Pour lancer notre entreprise, nous avons démarré sur fonds propres et nous avons avancé seuls. Nos parents ne comprenaient pas nos choix, ils auraient préféré nous voir travailler dans la fonction publique, ce qui nous aurait, selon eux, garanti des revenus fixes et des situations stables. Seulement, nous croyions à notre projet donc nous avons été très résilients et optimistes. Grâce à notre passion, notre détermination et notre envie d’aller jusqu’au bout, nous avons pu braver les obstacles.

Quels sont vos atouts en tant que femme entrepreneure ?

Je suis une personne passionnée et multitâche. J’ai la capacité de m’épanouir en faisant plusieurs choses à la fois et je suis également très accro aux multimédias, aux réseaux sociaux. Je m’intéresse beaucoup aux outils numériques, ce qui m’aide dans mes tâches professionnelles au quotidien.  Au début, nous n’avions pas la capacité de recruter du personnel, nous avons dû être ingénieux pour combler le manque de ressources humaines. Nous avons été comptable, graphiste, concepteur. En somme, nous avons pendant longtemps porté plusieurs casquettes.

Vos produits sont-ils exportés ?

Le packaging en papier n’était pas très utilisé dans beaucoup de pays, surtout en Afrique Subsaharienne. Au Bénin, nous sommes la toute première entreprise spécialisée dans l’emballage. Cela nous a valu le prix de l’innovation en 2015. Ensuite, nous avons postulé à l’appel à projet : « 100 projets pour le climat », lancé en 2016 par Ségolène Royal, qui portait sur toutes les actions en faveur du climat. Nous avons été classé 8e au plan mondial et 1er au Bénin. Ces différents prix et les petits actes que nous ne cessons de poser nous ont permis de nous imposer dans le secteur de l’emballage au Bénin. Aujourd’hui, nous exportons nos produits au Niger, au Burkina-Faso, au Mali et nos produits phares sont les cartons d’entreposage pour l’import-export, les shopping-bags et les boîtes pâtissières.

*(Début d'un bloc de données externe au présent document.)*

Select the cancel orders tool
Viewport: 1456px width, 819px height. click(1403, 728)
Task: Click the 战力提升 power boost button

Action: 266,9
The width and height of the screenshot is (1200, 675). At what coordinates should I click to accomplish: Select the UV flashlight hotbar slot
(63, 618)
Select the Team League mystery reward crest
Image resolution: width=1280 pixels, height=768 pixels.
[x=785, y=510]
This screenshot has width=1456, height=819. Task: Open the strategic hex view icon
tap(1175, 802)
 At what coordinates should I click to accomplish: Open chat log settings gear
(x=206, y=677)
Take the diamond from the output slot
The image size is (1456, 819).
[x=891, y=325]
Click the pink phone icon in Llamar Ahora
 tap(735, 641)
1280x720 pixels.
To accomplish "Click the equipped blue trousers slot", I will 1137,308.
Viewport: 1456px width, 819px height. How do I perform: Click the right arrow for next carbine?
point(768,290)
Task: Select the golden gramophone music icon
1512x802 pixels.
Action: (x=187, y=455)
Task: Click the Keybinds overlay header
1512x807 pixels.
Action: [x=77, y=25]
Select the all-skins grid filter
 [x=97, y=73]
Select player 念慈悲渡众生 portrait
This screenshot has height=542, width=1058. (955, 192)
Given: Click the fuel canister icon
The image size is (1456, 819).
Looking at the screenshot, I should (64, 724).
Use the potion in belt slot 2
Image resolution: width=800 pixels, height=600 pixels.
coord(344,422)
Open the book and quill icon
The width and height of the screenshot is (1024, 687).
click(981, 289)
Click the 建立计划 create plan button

Comment se porte votre entreprise, après plus de neuf années d’existence ? 

Nous avons connu des hauts et des bas. Lorsque l’Etat a interdit l’utilisation des emballages non-biodégradables, notre chiffre d’affaires a considérablement augmenté. Mais, les mesures d’accompagnement n’ayant pas suivi, il a par la suite chuté. Nous ne nous sommes pas découragés, pour autant, nous avons redoublé d’efforts. En plus Emballe Bénin Services est une entreprise sociale et solidaire, nous formons des étudiants à produire des emballages et nous sensibilisons beaucoup au respect de la nature.

Les mentalités ont beaucoup évolué depuis nos débuts. Les entreprises et les jeunes sont de plus en plus sensibles à la préservation de l’environnement. L’utilisation d’emballages biodégradables étant devenus obligatoires au Bénin, les consommateurs se sont naturellement tournés vers nos produits. À un moment donné, nous ne pouvions plus satisfaire la demande car notre organisation artisanale ne nous permettait pas de répondre aux besoins du marché. Ajouté à cela, nous avons commencé à avoir des concurrents. Heureusement qu’ils ne sont pas dans la même dynamique de création de chaînes de valeurs que nous. La plupart d’entre eux, ont opté pour l’importation d’emballages venus des pays industrialisés pour les revendre sur place. Malgré la concurrence, la demande n’est toujours pas absorbée. C’est là que nous avons compris qu’il était temps de grandir et de passer à l’étape d’industrialisation de notre entreprise. Nous avons commencé à chercher des partenaires. Actuellement, nous sommes en train de lever des fonds. Notre entreprise est en pleine phase d’expansion …

Quels conseils donneriez-vous aux femmes entrepreneures ? 

Entreprendre n’est pas une mince affaire. Il faut savoir trouver l’équilibre entre obligations familiales et entrepreneuriales. Le contexte social dans lequel nous nous trouvons dans certains pays ne nous facilite pas toujours la vie. Il faut donc s’imposer par le travail, s’armer de courage, apprendre et se cultiver continuellement. Il faut aussi avoir des modèles, des mentors qui inspirent et accompagnent… Savoir bien s’entourer parce qu’on n’y arrive pas tout seul.